Reproduce the full transition services agreement below, word for word, without any changes.

◆ **SUPPLIED TEXT**
======

Transition Services Agreement, dated December 31, 2020, by and between Piper Sandler & Co. and Brian R. Sterling
EX-10.36 7 pscq42020ex1036.htm TRANSITION SERVICES AGREEMENT FOR BRIAN R. STERLING Document
TRANSITION SERVICES AGREEMENT
THIS AGREEMENT, dated as of December 31, 2020 (the “Agreement”), is entered into by and between Piper Sandler & Co. (“Piper Sandler” or the “Company”) and Brian R. Sterling (“Sterling” and, jointly, the “Parties”) for the purpose of establishing the terms and conditions governing Sterling’s provision of limited transition services to Piper Sandler.
1. Services. Piper Sandler hereby retains Sterling in an advisory capacity to transition client engagements existing as of the termination of his employment. Sterling agrees to provide such assistance to Piper Sandler as Piper Sandler may reasonably request, and to perform all such services in accordance with the direction and supervision of Jonathan J. Doyle or his designee. Piper Sandler agrees that Sterling shall have access to such of Piper Sandler’s employees and support staff as may be reasonably necessary to assist Sterling in performing his duties under this Agreement. Piper Sandler shall have direct access to any work product developed by Sterling in performing his services hereunder, and Sterling acknowledges that any such work product shall be deemed to be the sole and exclusive property of Piper Sandler. The Parties acknowledge that it is their mutual intention and expectation that Sterling shall not be required to provide services to Piper Sandler on a full-time basis, and Sterling shall be free to devote other portions of his working hours to other activities consistent with Sterling’s obligations contained in this Agreement pertaining to confidentiality, non-competition and non-solicitation.

======

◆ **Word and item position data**

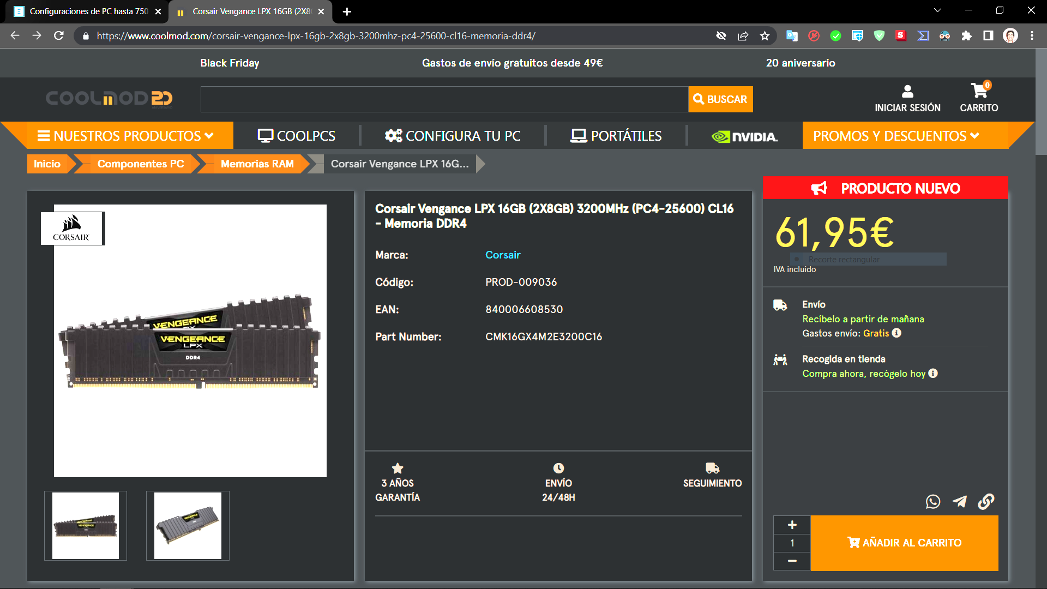The width and height of the screenshot is (1047, 589).
Task: Open Configura Tu PC menu item
Action: pyautogui.click(x=453, y=136)

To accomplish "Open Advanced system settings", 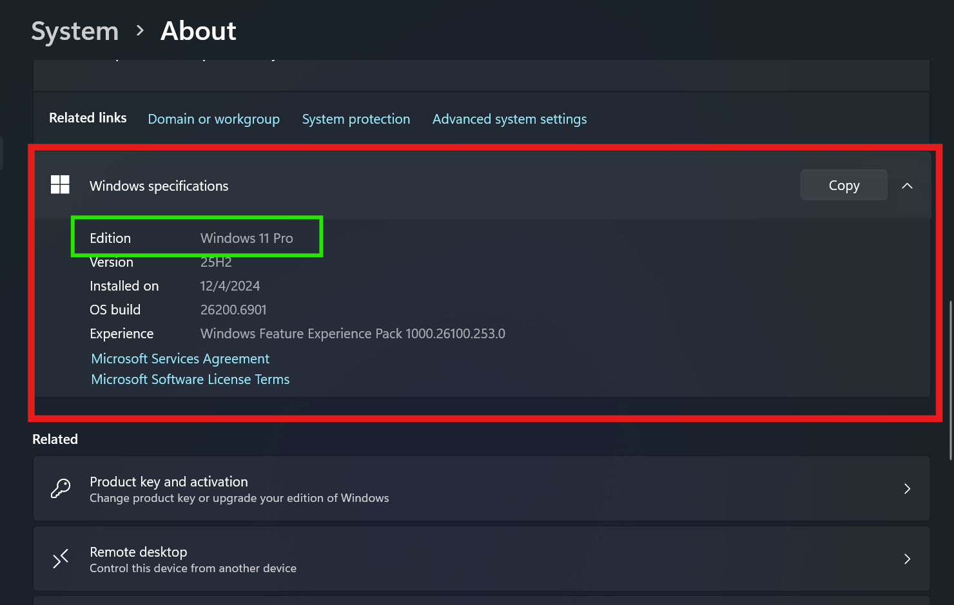I will 509,119.
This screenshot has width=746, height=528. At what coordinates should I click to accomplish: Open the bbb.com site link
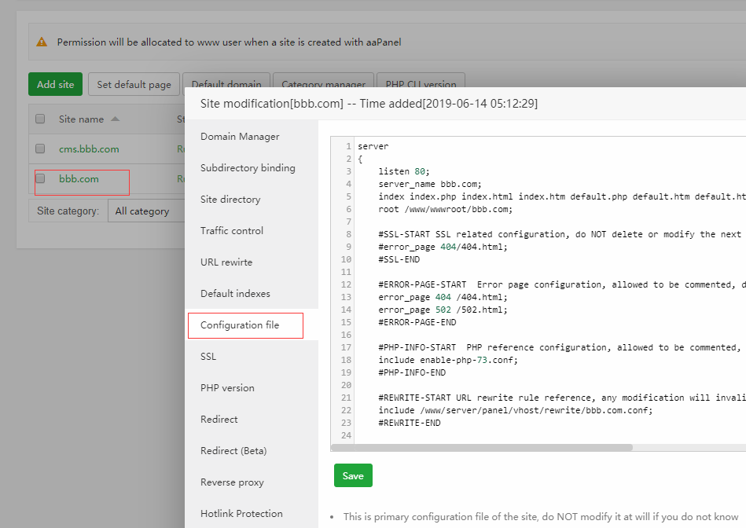(79, 179)
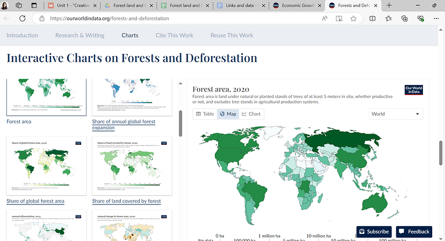Switch to the Chart line view
Screen dimensions: 445x241
[x=251, y=114]
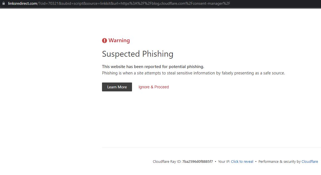Click the Your IP label
Image resolution: width=321 pixels, height=175 pixels.
pyautogui.click(x=224, y=161)
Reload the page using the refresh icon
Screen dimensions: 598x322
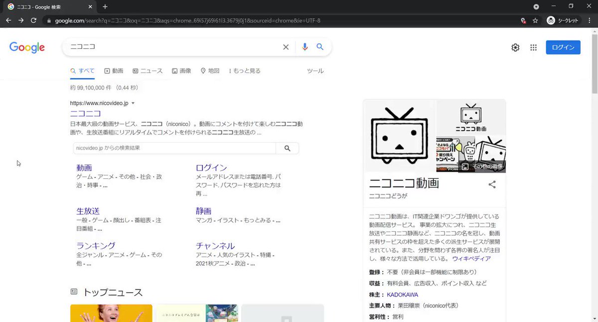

======

◆ **SOLUTION TO THE EXERCISE**
Transition Services Agreement, dated December 31, 2020, by and between Piper Sandler & Co. and Brian R. Sterling
EX-10.36 7 pscq42020ex1036.htm TRANSITION SERVICES AGREEMENT FOR BRIAN R. STERLING Document
TRANSITION SERVICES AGREEMENT
THIS AGREEMENT, dated as of December 31, 2020 (the “Agreement”), is entered into by and between Piper Sandler & Co. (“Piper Sandler” or the “Company”) and Brian R. Sterling (“Sterling” and, jointly, the “Parties”) for the purpose of establishing the terms and conditions governing Sterling’s provision of limited transition services to Piper Sandler.
1. Services. Piper Sandler hereby retains Sterling in an advisory capacity to transition client engagements existing as of the termination of his employment. Sterling agrees to provide such assistance to Piper Sandler as Piper Sandler may reasonably request, and to perform all such services in accordance with the direction and supervision of Jonathan J. Doyle or his designee. Piper Sandler agrees that Sterling shall have access to such of Piper Sandler’s employees and support staff as may be reasonably necessary to assist Sterling in performing his duties under this Agreement. Piper Sandler shall have direct access to any work product developed by Sterling in performing his services hereunder, and Sterling acknowledges that any such work product shall be deemed to be the sole and exclusive property of Piper Sandler. The Parties acknowledge that it is their mutual intention and expectation that Sterling shall not be required to provide services to Piper Sandler on a full-time basis, and Sterling shall be free to devote other portions of his working hours to other activities consistent with Sterling’s obligations contained in this Agreement pertaining to confidentiality, non-competition and non-solicitation.